• _Exercise prompt_
When you write out the listing, keep every word as it stands and drop the pictures.

• _Study material_
========================

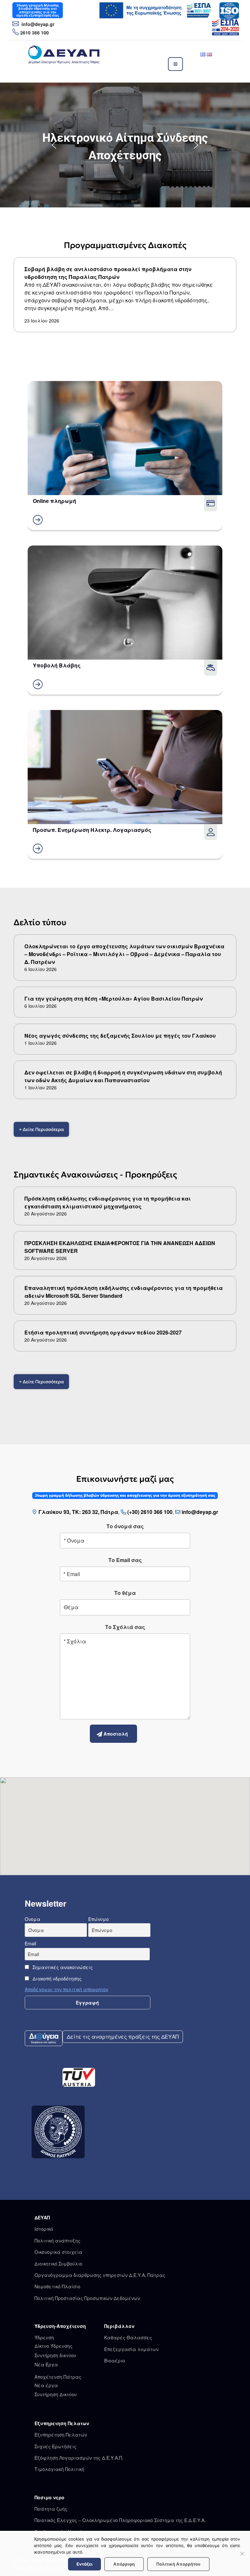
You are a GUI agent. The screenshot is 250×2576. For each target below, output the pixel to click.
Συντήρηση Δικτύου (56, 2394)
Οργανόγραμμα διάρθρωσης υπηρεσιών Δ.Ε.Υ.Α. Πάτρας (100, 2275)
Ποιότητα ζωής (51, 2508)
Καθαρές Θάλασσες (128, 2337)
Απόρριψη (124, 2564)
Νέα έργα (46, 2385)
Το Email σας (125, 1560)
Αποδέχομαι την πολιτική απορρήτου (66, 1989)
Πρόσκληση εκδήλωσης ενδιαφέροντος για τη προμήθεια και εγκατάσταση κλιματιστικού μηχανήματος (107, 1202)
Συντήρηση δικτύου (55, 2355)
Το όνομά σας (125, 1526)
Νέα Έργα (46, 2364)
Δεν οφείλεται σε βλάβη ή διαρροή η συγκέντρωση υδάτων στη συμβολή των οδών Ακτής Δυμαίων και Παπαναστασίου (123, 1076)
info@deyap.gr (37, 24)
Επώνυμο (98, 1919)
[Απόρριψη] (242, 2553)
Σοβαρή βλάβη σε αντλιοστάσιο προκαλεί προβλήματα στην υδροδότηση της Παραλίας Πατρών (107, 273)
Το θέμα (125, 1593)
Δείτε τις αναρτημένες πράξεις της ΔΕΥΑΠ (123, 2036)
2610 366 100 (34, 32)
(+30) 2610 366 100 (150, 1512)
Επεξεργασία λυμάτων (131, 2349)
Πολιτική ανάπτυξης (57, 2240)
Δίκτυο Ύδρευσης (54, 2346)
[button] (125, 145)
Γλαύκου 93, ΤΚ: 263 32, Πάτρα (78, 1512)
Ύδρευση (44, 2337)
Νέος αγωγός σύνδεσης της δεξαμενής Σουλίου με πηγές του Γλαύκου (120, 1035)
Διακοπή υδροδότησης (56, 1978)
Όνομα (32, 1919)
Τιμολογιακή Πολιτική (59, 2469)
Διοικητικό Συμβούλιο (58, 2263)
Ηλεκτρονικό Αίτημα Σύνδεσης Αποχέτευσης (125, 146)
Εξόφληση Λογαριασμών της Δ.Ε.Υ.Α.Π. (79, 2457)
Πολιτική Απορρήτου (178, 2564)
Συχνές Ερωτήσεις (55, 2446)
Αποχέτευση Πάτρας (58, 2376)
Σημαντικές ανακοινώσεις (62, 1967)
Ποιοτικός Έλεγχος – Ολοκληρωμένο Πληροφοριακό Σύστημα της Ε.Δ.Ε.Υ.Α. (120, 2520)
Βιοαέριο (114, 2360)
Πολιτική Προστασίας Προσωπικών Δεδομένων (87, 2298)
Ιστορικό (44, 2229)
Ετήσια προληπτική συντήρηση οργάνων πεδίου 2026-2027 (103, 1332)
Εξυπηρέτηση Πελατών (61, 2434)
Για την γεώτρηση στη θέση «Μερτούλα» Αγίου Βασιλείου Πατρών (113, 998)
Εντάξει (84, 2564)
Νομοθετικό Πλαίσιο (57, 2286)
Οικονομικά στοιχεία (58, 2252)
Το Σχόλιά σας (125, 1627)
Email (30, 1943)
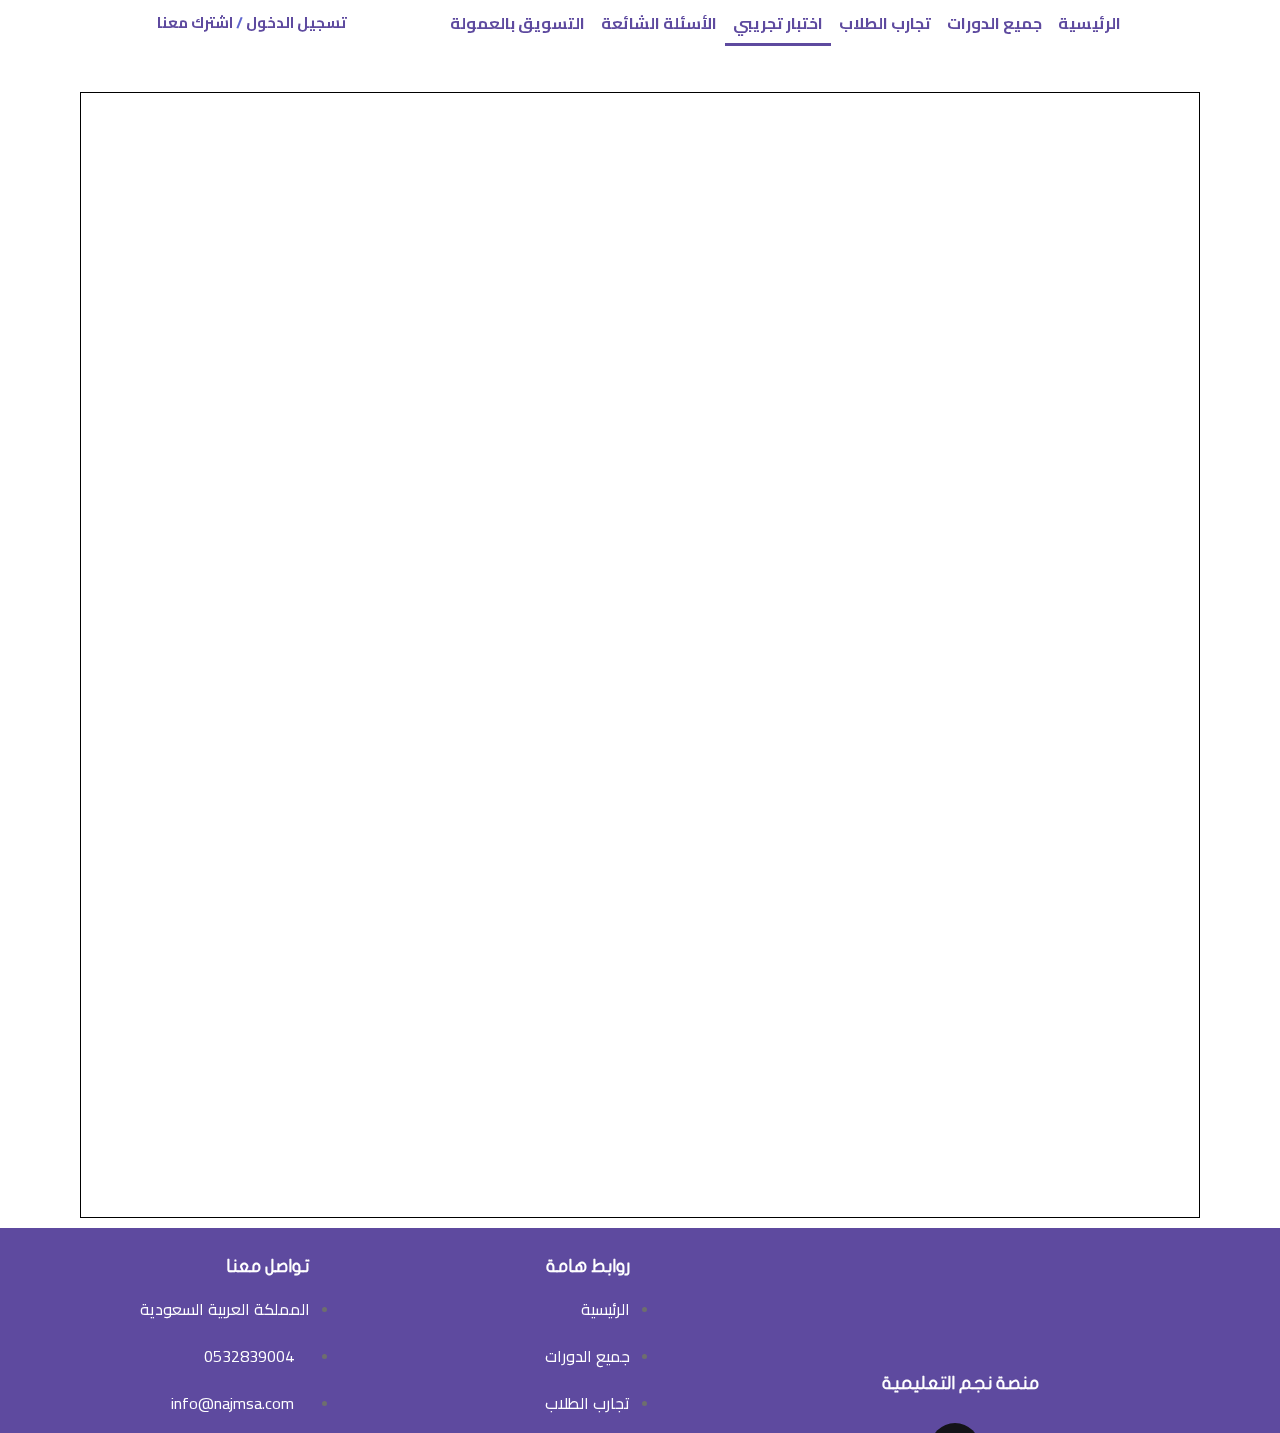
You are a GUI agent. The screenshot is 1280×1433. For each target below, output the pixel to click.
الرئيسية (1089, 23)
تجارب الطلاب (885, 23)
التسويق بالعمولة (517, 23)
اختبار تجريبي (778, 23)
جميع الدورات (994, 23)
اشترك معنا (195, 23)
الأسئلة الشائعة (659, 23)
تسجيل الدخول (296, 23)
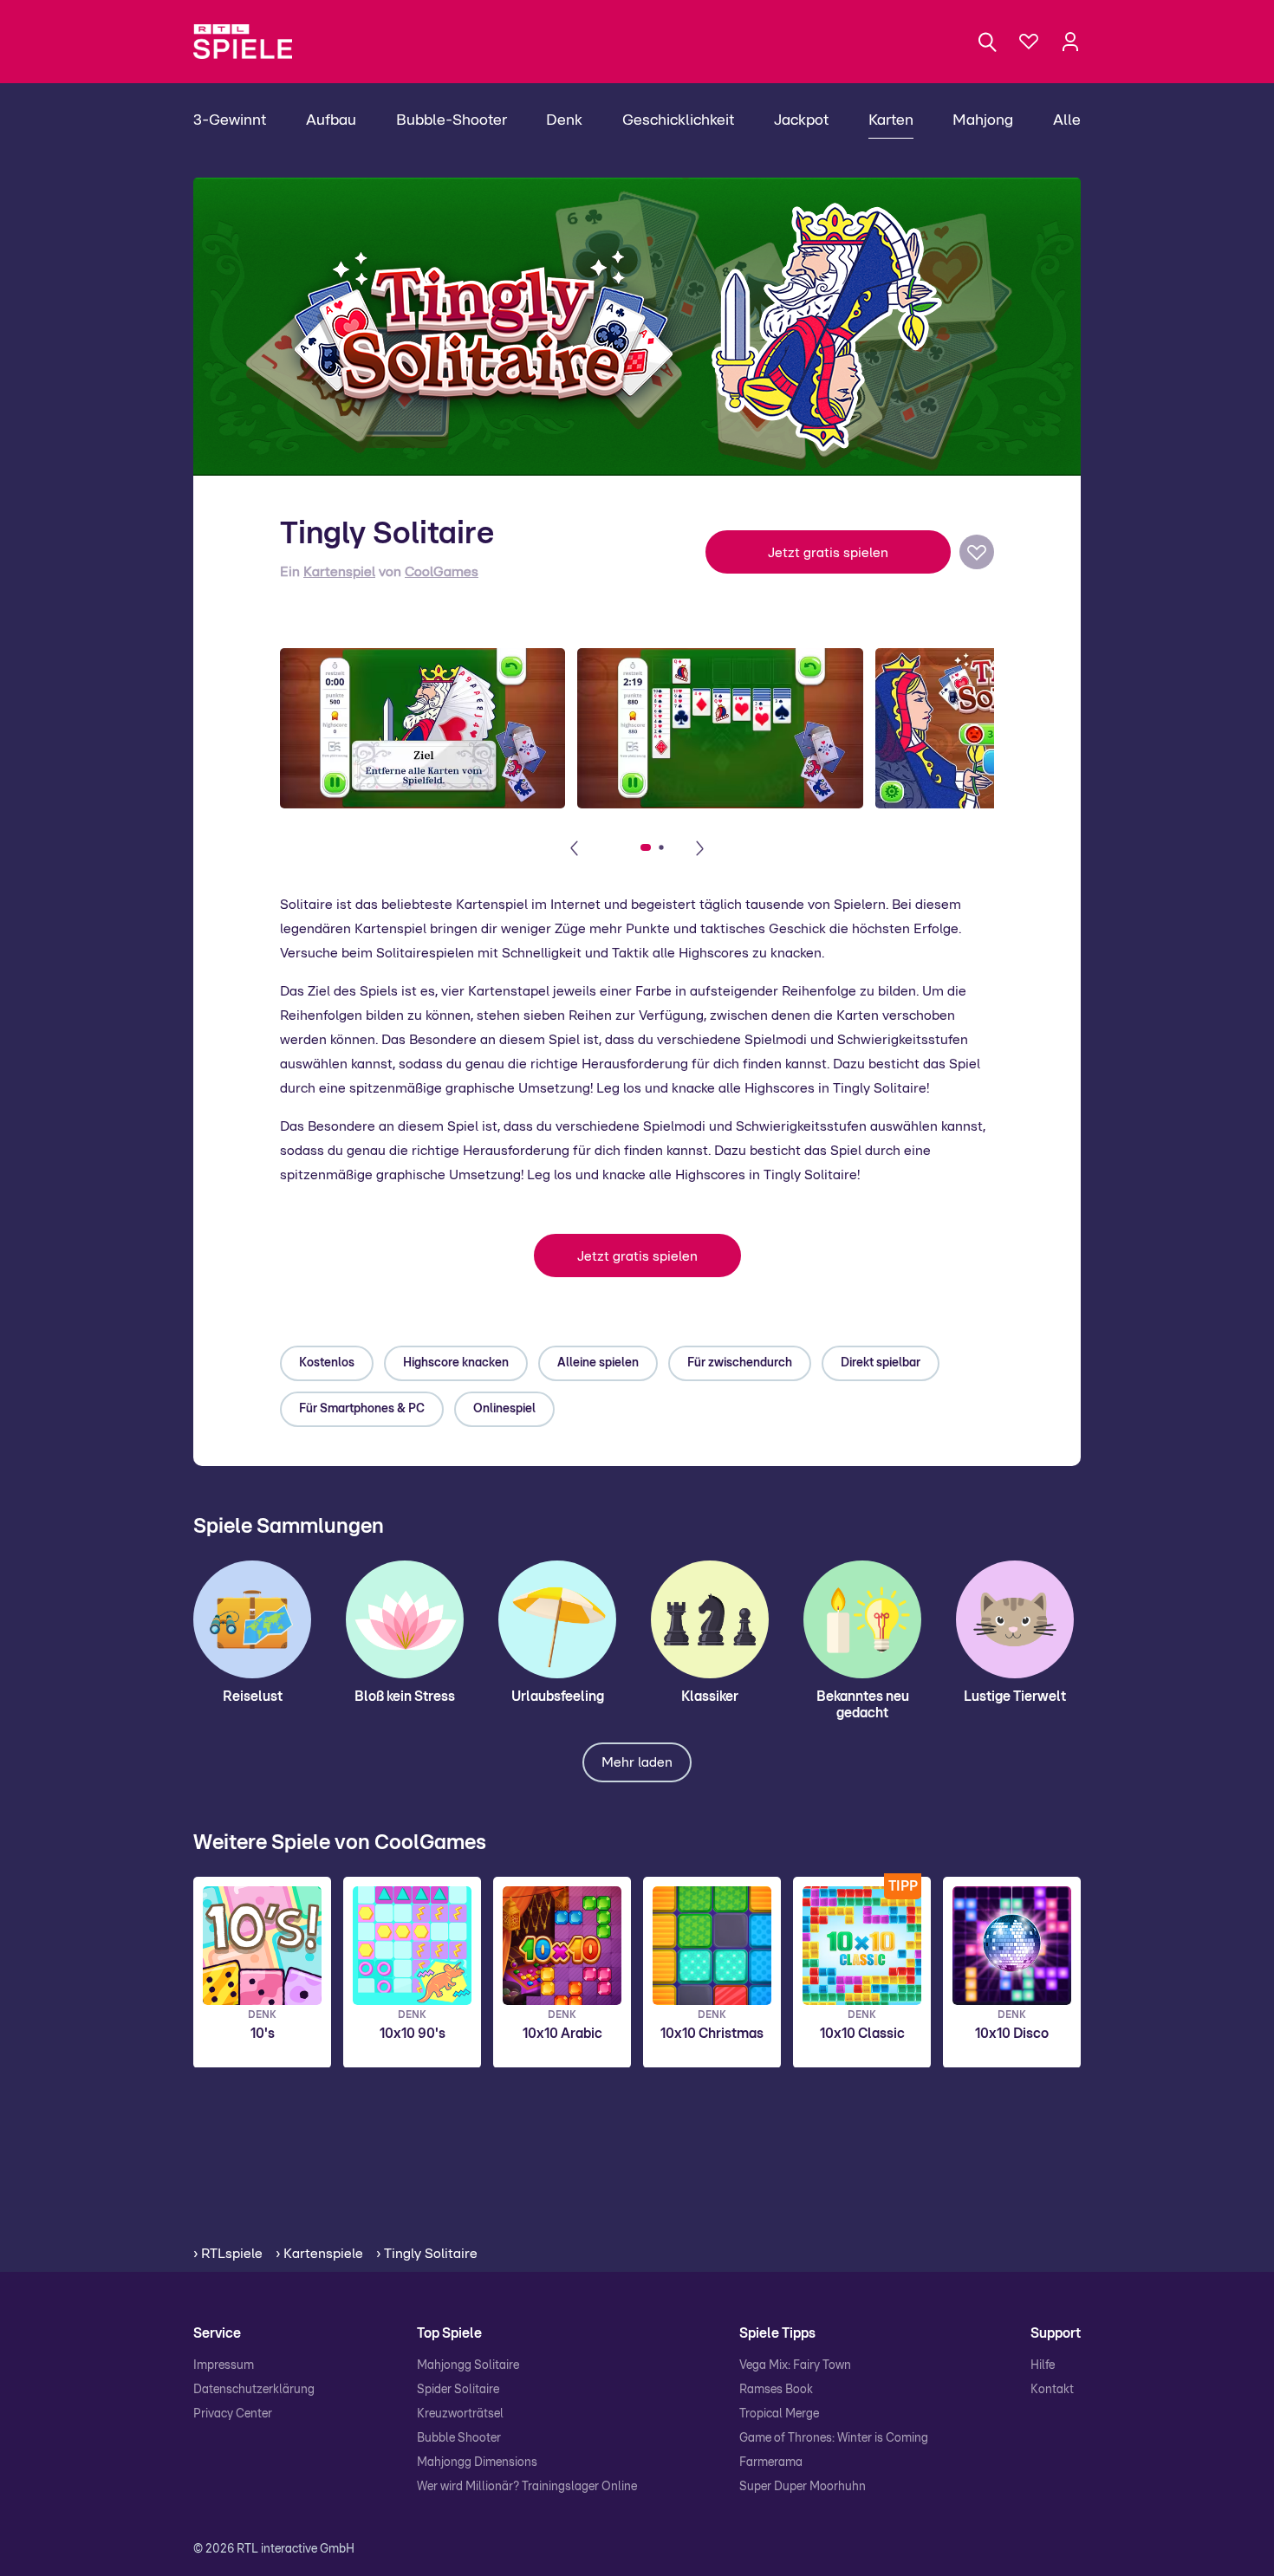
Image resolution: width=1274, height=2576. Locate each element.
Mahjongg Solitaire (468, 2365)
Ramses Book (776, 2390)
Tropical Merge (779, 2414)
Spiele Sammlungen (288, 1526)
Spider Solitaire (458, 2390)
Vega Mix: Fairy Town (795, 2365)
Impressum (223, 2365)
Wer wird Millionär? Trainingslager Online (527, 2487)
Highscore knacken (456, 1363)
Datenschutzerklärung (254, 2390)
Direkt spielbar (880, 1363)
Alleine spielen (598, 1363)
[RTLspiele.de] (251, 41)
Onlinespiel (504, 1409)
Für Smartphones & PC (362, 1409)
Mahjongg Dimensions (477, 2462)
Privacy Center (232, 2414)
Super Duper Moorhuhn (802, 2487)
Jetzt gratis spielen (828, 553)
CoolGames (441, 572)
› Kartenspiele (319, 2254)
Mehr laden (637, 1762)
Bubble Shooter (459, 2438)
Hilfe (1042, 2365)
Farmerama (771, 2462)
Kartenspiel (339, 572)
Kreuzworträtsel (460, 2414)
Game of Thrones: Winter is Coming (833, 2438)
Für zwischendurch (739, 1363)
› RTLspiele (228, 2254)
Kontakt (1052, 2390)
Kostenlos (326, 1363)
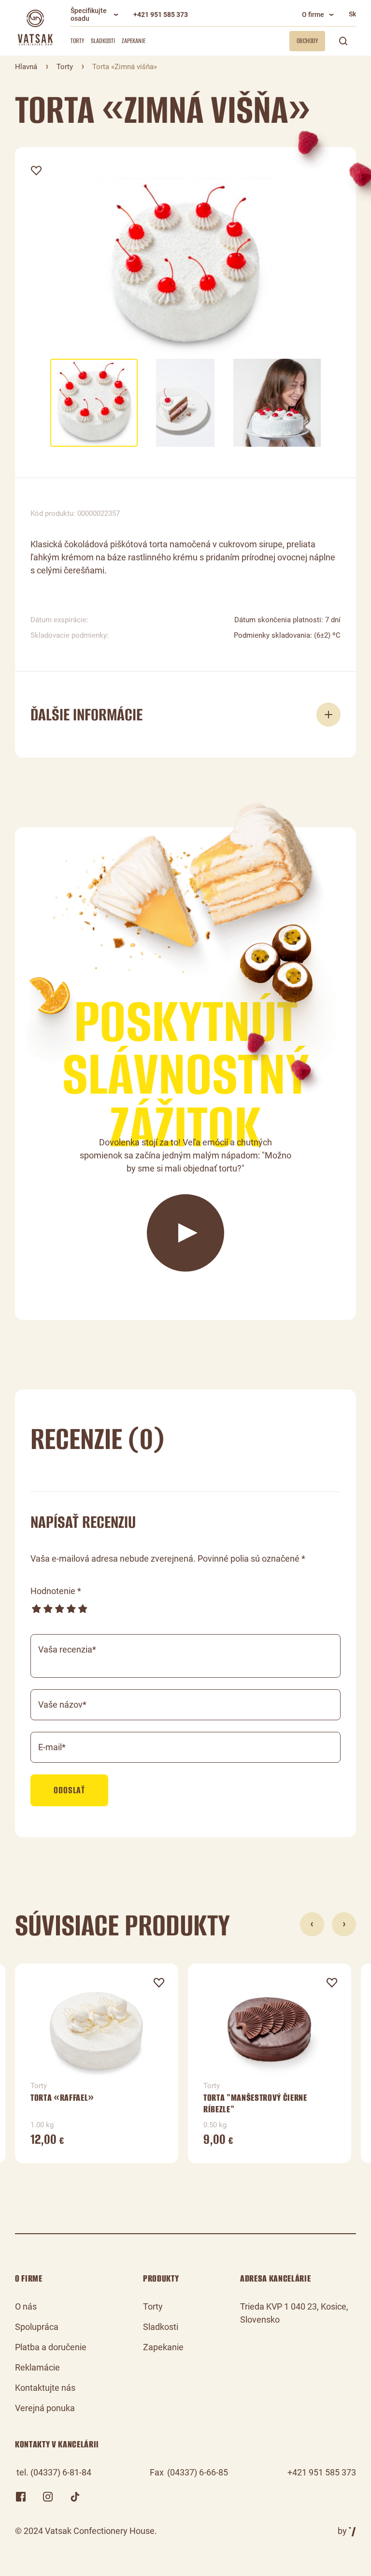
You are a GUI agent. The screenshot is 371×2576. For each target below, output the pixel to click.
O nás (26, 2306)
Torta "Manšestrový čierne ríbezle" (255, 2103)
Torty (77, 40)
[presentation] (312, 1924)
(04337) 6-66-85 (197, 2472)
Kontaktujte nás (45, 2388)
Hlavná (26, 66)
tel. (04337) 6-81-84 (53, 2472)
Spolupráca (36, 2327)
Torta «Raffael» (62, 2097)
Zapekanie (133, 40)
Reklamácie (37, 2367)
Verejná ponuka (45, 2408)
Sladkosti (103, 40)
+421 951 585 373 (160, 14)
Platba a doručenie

========================

• _Task answer_
You are a GUI agent. The screenshot is 250×2576. For each target below, output the pixel to click.
Συντήρηση Δικτύου (56, 2394)
Οργανόγραμμα διάρθρωσης υπηρεσιών Δ.Ε.Υ.Α. Πάτρας (100, 2275)
Ποιότητα ζωής (51, 2508)
Καθαρές Θάλασσες (128, 2337)
Απόρριψη (124, 2564)
Νέα έργα (46, 2385)
Το Email σας (125, 1560)
Αποδέχομαι την πολιτική απορρήτου (66, 1989)
Πρόσκληση εκδήλωσης ενδιαφέροντος για τη προμήθεια και εγκατάσταση κλιματιστικού μηχανήματος (107, 1202)
Συντήρηση δικτύου (55, 2355)
Το όνομά σας (125, 1526)
Νέα Έργα (46, 2364)
Δεν οφείλεται σε βλάβη ή διαρροή η συγκέντρωση υδάτων στη συμβολή των οδών Ακτής Δυμαίων και Παπαναστασίου (123, 1076)
info@deyap.gr (37, 24)
Επώνυμο (98, 1919)
[Απόρριψη] (242, 2553)
Σοβαρή βλάβη σε αντλιοστάσιο προκαλεί προβλήματα στην υδροδότηση της Παραλίας Πατρών (107, 273)
Το θέμα (125, 1593)
Δείτε τις αναρτημένες πράξεις της ΔΕΥΑΠ (123, 2036)
2610 366 100 (34, 32)
(+30) 2610 366 100 (150, 1512)
Επεξεργασία λυμάτων (131, 2349)
Πολιτική ανάπτυξης (57, 2240)
Δίκτυο Ύδρευσης (54, 2346)
[button] (125, 145)
Γλαύκου 93, ΤΚ: 263 32, Πάτρα (78, 1512)
Ύδρευση (44, 2337)
Νέος αγωγός σύνδεσης της δεξαμενής Σουλίου με πηγές του Γλαύκου (120, 1035)
Διακοπή υδροδότησης (56, 1978)
Όνομα (32, 1919)
Τιμολογιακή Πολιτική (59, 2469)
Διοικητικό Συμβούλιο (58, 2263)
Ηλεκτρονικό Αίτημα Σύνδεσης Αποχέτευσης (125, 146)
Εξόφληση Λογαριασμών της Δ.Ε.Υ.Α.Π. (79, 2457)
Πολιτική Απορρήτου (178, 2564)
Συχνές Ερωτήσεις (55, 2446)
Αποχέτευση Πάτρας (58, 2376)
Σημαντικές ανακοινώσεις (62, 1967)
Ποιοτικός Έλεγχος – Ολοκληρωμένο Πληροφοριακό Σύστημα της Ε.Δ.Ε.Υ.Α. (120, 2520)
Βιοαέριο (114, 2360)
Πολιτική Προστασίας Προσωπικών Δεδομένων (87, 2298)
Ιστορικό (44, 2229)
Ετήσια προληπτική συντήρηση οργάνων πεδίου 2026-2027 (103, 1332)
Εξυπηρέτηση Πελατών (61, 2434)
Για την γεώτρηση στη θέση «Μερτούλα» Αγίου Βασιλείου Πατρών (113, 998)
Εντάξει (84, 2564)
Νομοθετικό Πλαίσιο (57, 2286)
Οικονομικά στοιχεία (58, 2252)
Το Σχόλιά σας (125, 1627)
Email (30, 1943)
You are a GUI agent. The screenshot is 1280×1433. For each target below, output the pixel to click.
الرئيسية (1089, 23)
تجارب الطلاب (885, 23)
التسويق بالعمولة (517, 23)
اختبار تجريبي (778, 23)
جميع الدورات (994, 23)
اشترك معنا (195, 23)
الأسئلة الشائعة (659, 23)
تسجيل الدخول (296, 23)
Image resolution: width=1274, height=2576. Locate each element.
Mahjongg Solitaire (468, 2365)
Ramses Book (776, 2390)
Tropical Merge (779, 2414)
Spiele Sammlungen (288, 1526)
Spider Solitaire (458, 2390)
Vega Mix: Fairy Town (795, 2365)
Impressum (223, 2365)
Wer wird Millionär? Trainingslager Online (527, 2487)
Highscore knacken (456, 1363)
Datenschutzerklärung (254, 2390)
Direkt spielbar (880, 1363)
Alleine spielen (598, 1363)
[RTLspiele.de] (251, 41)
Onlinespiel (504, 1409)
Für Smartphones & PC (362, 1409)
Mahjongg Dimensions (477, 2462)
Privacy Center (232, 2414)
Super Duper Moorhuhn (802, 2487)
Jetzt gratis spielen (828, 553)
CoolGames (441, 572)
› Kartenspiele (319, 2254)
Mehr laden (637, 1762)
Bubble Shooter (459, 2438)
Hilfe (1042, 2365)
Farmerama (771, 2462)
Kartenspiel (339, 572)
Kreuzworträtsel (460, 2414)
Game of Thrones: Winter is Coming (833, 2438)
Für zwischendurch (739, 1363)
› RTLspiele (228, 2254)
Kontakt (1052, 2390)
Kostenlos (326, 1363)
You are a GUI agent. The screenshot is 371×2576. For each target below, output the pixel to click.
O nás (26, 2306)
Torta "Manšestrový čierne ríbezle" (255, 2103)
Torty (77, 40)
[presentation] (312, 1924)
(04337) 6-66-85 (197, 2472)
Kontaktujte nás (45, 2388)
Hlavná (26, 66)
tel. (04337) 6-81-84 (53, 2472)
Spolupráca (36, 2327)
Torta «Raffael» (62, 2097)
Zapekanie (133, 40)
Reklamácie (37, 2367)
Verejná ponuka (45, 2408)
Sladkosti (103, 40)
+421 951 585 373 (160, 14)
Platba a doručenie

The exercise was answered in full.